Pour la première fois, la voix d’un « contre-révolutionnaire » se fait entendre avec force, influence l’opinion, et d’abord celle des souverains et des aristocrates européens.

Aideront-ils par une intervention armée la cour de France à retrouver son pouvoir ?

Louis a lu la lettre que Marie-Antoinette adresse au nouveau gouverneur autrichien à Bruxelles, Mercy-Argenteau, qui fut longtemps son conseiller à Versailles :

« Nous ne demandons à aucune puissance, écrit la reine (à moins d’un événement pressant) de faire entrer leurs troupes dans ce pays-ci. Nous désirons seulement qu’au moment où nous serions dans le cas de les réclamer, nous pourrions être assurés que les puissances voudront bien avoir des troupes sur leurs frontières bordant la France en assez grand nombre pour servir de soutien et de ralliement aux gens bien intentionnés qui voudraient nous rejoindre… »


La guerre.

C’est un mot que Louis retrouve aussi dans les propos de Mirabeau que le comte de La Marck rapporte.

Le comte, député de la noblesse, voit dans la guerre civile le seul moyen de rétablir l’autorité du roi et d’éviter que « la foule ne devienne l’instrument aveugle des factieux ».

Et comme La Marck lui rappelait que le roi ne dispose pas d’argent pour attirer des partisans, Mirabeau a répondu :

« La guerre civile se fait toujours sans argent et d’ailleurs dans les circonstances présentes, elle ne serait pas de longue durée. Tous les Français veulent des places et de l’argent ; on leur ferait des promesses et vous verriez bientôt le parti du roi prédominant partout. »


Louis se lève, marche lourdement.

Même lors des chevauchées matinales, et même quand il traque un cerf, il reste préoccupé.

Il se persuade chaque jour davantage que loin de s’apaiser, la révolution s’approfondit, que les jours les plus sombres sont à venir.

Et que la haine se répand partout, comme une peste sociale qui n’épargne personne. Les royalistes haïssent les Jacobins.

« Le Jacobin participe de la nature du tigre et de l’ours blanc, écrit le journaliste Suleau. Il a l’air taciturne, l’encolure hideuse, le poil ras ; féroce et carnassier, il égorge pour le plaisir d’égorger, aime passionnément la chair humaine et vit dans un état de guerre perpétuelle avec tout ce qui n’est pas de son espèce à l’exception des démocrates… »

Suleau cite les noms de Robespierre, Danton, Brissot, Marat, Laclos.

Camille Desmoulins et Fabre d’Églantine seraient moins « carnassiers », plus démocrates…


Quant aux « patriotes » après avoir fait voter les décrets sur la Constitution civile du clergé, exigé le serment des prêtres, la fermeture des couvents, ils ridiculisent et pourchassent les « calotins ».

Les dames de la Halle fouettent les religieuses qui s’obstinent à rester fidèles à leurs vœux.

On les voit, dénudées, représentées sur une gravure portant pour légende : « D’après un relevé exact il s’est trouvé 621 fesses de fouettées, total 310 culs et demi attendu que la trésorière des Miramines n’avait qu’une seule fesse… »
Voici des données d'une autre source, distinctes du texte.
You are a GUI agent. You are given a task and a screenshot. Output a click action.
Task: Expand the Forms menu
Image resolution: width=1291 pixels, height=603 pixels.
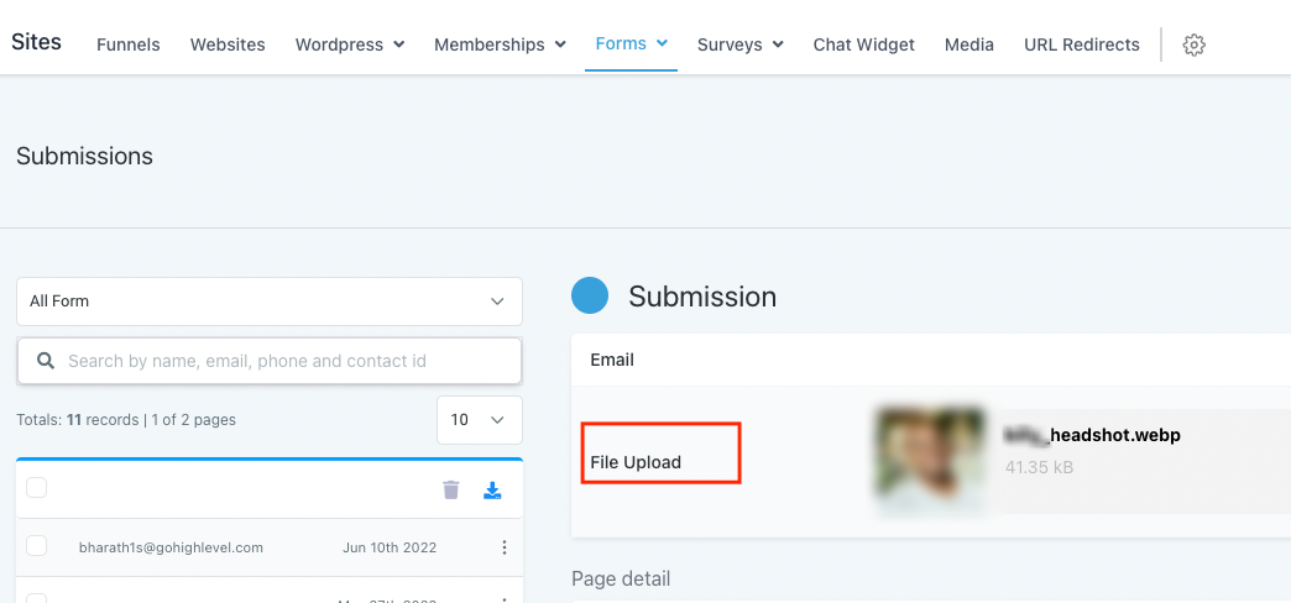[631, 44]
Et les révolutionnaires suspendent des verges à la porte d’une église située sur les quais, entre la rue du Bac et la rue des Saints-Pères, où des « prêtres réfractaires » refusant le serment ont obtenu l’autorisation de célébrer la messe : « Avis aux dévotes aristocrates, médecine purgative distribuée gratis le dimanche 17 avril », préviennent-ils. Et la police ne peut les empêcher de fouetter quelques femmes.

Au Palais-Royal, on brûle l’effigie du pape Pie VI qui a condamné la Déclaration des droits de l’homme et du citoyen, et, surtout, la Constitution civile du clergé.
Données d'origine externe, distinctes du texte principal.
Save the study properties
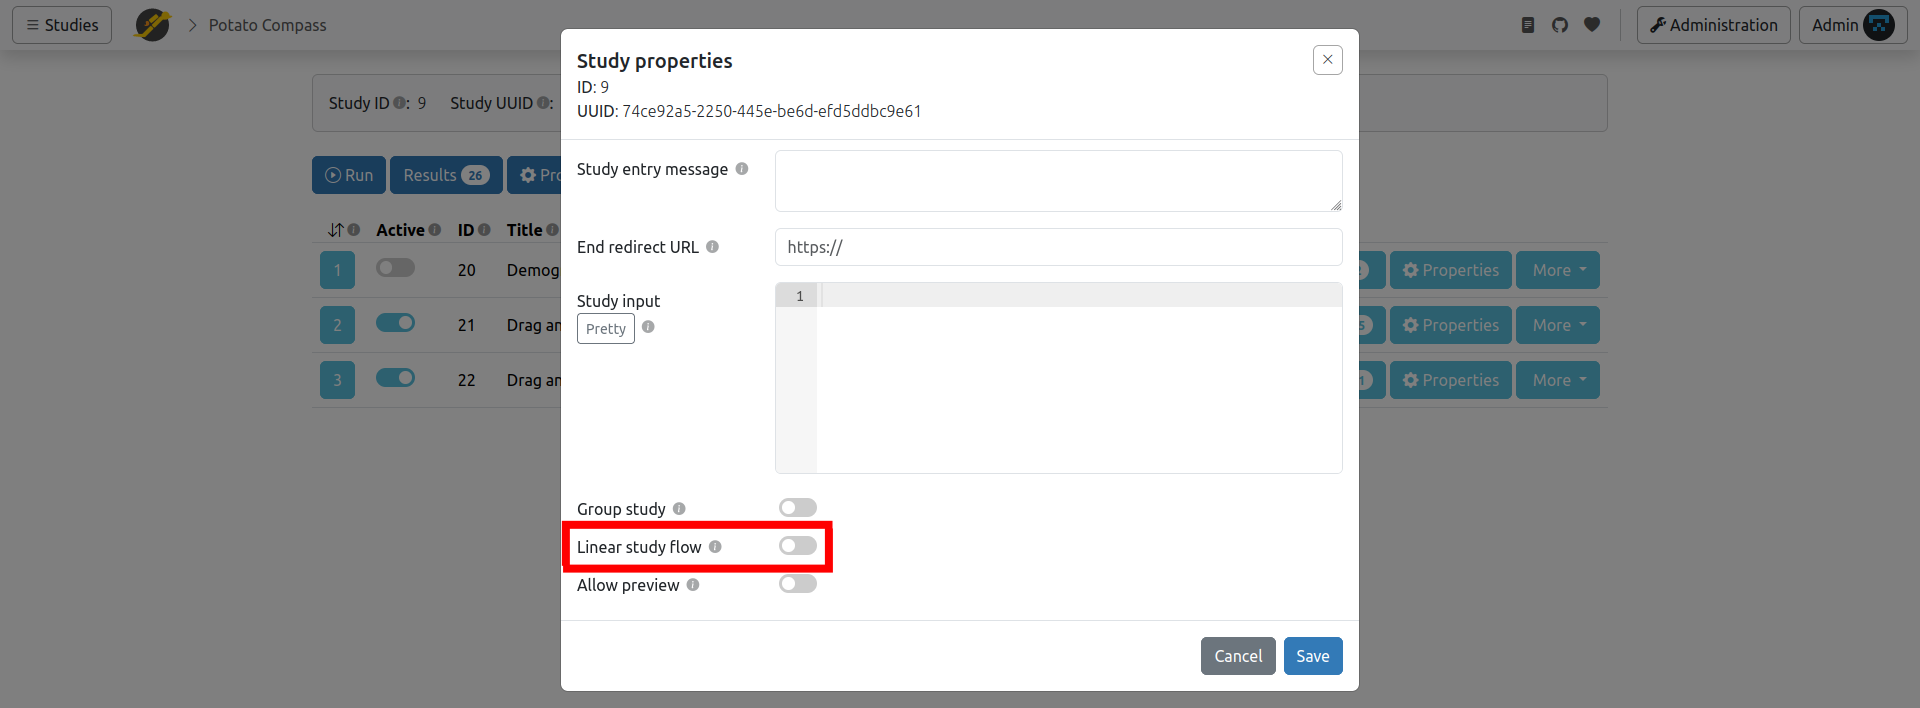Screen dimensions: 1920x708 pyautogui.click(x=1312, y=656)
Nombre de prêtres qui avaient prêté serment – les prêtres jureurs – se rétractent, deviennent eux aussi réfractaires. Et la « guerre » entre les deux Églises, la haine entre les croyants qui suivent l’une ou l’autre, devient un des ressorts majeurs des affrontements entre citoyens. Louis le pressent d’abord puis le constate.

Et il est déchiré, comme fidèle catholique, d’avoir accepté de sanctionner les décrets sur le serment des prêtres.

« J’aimerais mieux être roi de Metz que de demeurer roi de France dans une position pareille, dit-il, mais cela finira bientôt. »


Car il semble à Louis que ni lui ni le royaume ne pourront supporter longtemps ce désordre, ces violences, cette remise en question de tout ce qui a été bâti au cours des siècles, et même de l’Église de Dieu.

Et ce n’est plus seulement les privilèges que l’on conteste, mais les propriétés.

« Je n’aime pas les rois mais j’aime encore moins les riches », écrit un certain Sylvain Maréchal, auteur d’un livre intitulé L’Homme sans Dieu.

« Vous décrétez l’abolition de la noblesse, continue-t-il, mais vous conservez l’état respectif des pauvres et des riches, des maîtres et des valets ; vous défendez aux premiers les armoiries, vous déchargez les seconds de leurs livrées mais ces distinctions ne sont que des simulacres, vous ne touchez point aux réalités… »

C’est aussi ce que disent Marat et Robespierre.

Et celui-ci est de plus en plus écouté au club des Jacobins.

Un jeune homme de vingt-cinq ans, Saint-Just, lui écrit de Picardie :

« Vous qui soutenez la patrie chancelante contre le torrent du despotisme et de l’intrigue, vous que je ne connais que, comme Dieu, par des merveilles… Vous êtes un grand homme. Vous n’êtes point seulement le député d’une province, vous êtes celui de l’Humanité et de la République. »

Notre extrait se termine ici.